Do terms-of-trade effects matter for trade agreements? Theory and evidence from WTO Countries

成果类型:
Article
署名作者:
Ludema, Rodney D.; Mayda, Anna Maria
署名单位:
Georgetown University
刊物名称:
QUARTERLY JOURNAL OF ECONOMICS
ISSN/ISSBN:
0033-5533
DOI:
10.1093/qje/qjt016
发表日期:
2013
页码:
1837-1893
关键词:
protection LIBERALIZATION sale TARIFFS CLAUSE
摘要:
International trade agreements are an important element of the world economic system, but questions remain as to their purpose. The terms-of-trade hypothesis posits that countries use tariffs in part to improve their terms of trade and that trade agreements cause them to internalize the costs that such terms-of-trade shifts impose on other countries.
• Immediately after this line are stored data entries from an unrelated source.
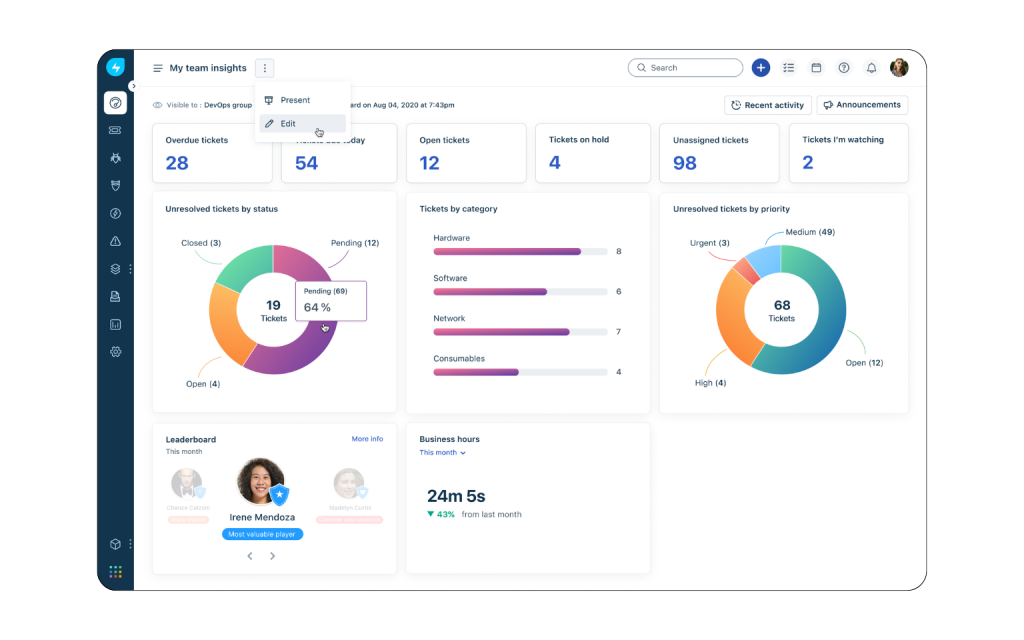This screenshot has width=1024, height=640.
Task: Click the bug-shaped Problems icon in the sidebar
Action: 115,157
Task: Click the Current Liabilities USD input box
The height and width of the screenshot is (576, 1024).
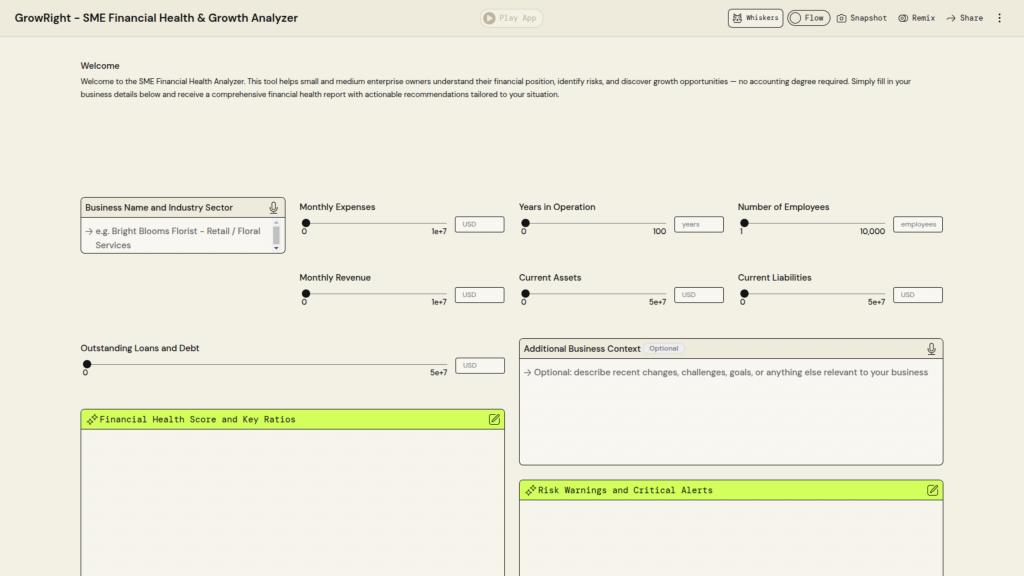Action: pyautogui.click(x=917, y=295)
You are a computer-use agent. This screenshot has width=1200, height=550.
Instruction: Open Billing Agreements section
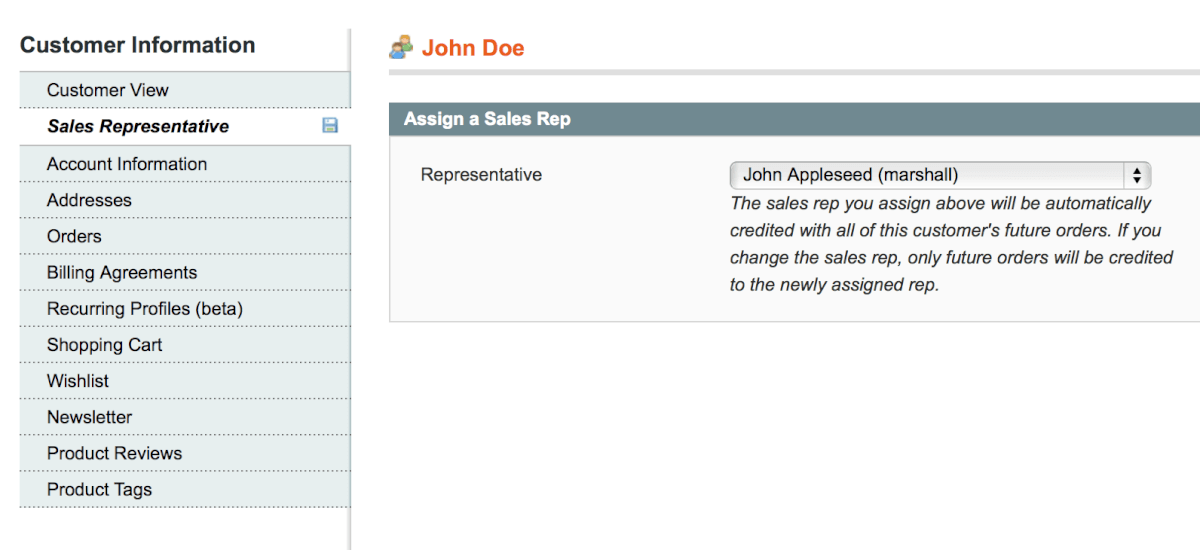(x=122, y=273)
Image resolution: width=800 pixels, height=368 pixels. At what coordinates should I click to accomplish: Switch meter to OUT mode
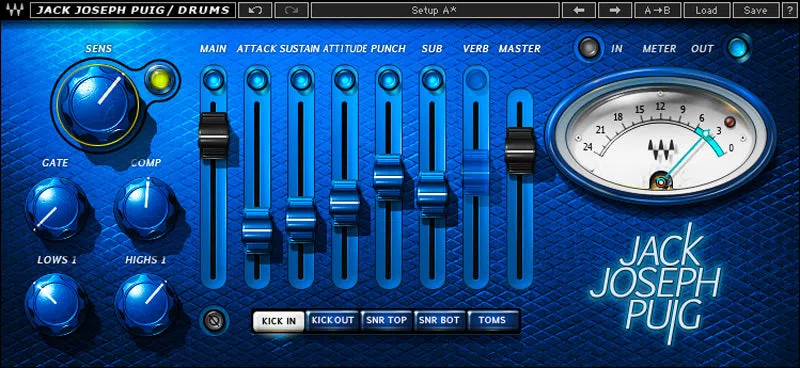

This article investigates whether the most-favored-nation (MFN) tariffs set by World Trade Organization (WTO) members in the Uruguay Round are consistent with the terms-of-trade hypothesis. We present a model of multilateral trade negotiations featuring endogenous participation that leads the resulting tariff schedules to display terms-of-trade effects. Specifically, the model predicts that the level of the importer's tariff resulting from negotiations should be negatively related to the product of two terms: exporter concentration, as measured by the Herfindahl-Hirschman index (sum of squared export shares), and the importer's market power, as measured by the inverse elasticity of export supply, on a product-by-product basis. We test this hypothesis using data on tariffs, trade, and production across more than 30 WTO countries and find strong support. We estimate that the internalization of terms of trade effects through WTO negotiations has lowered the average tariff of these countries by 22% to 27% compared to its noncooperative level.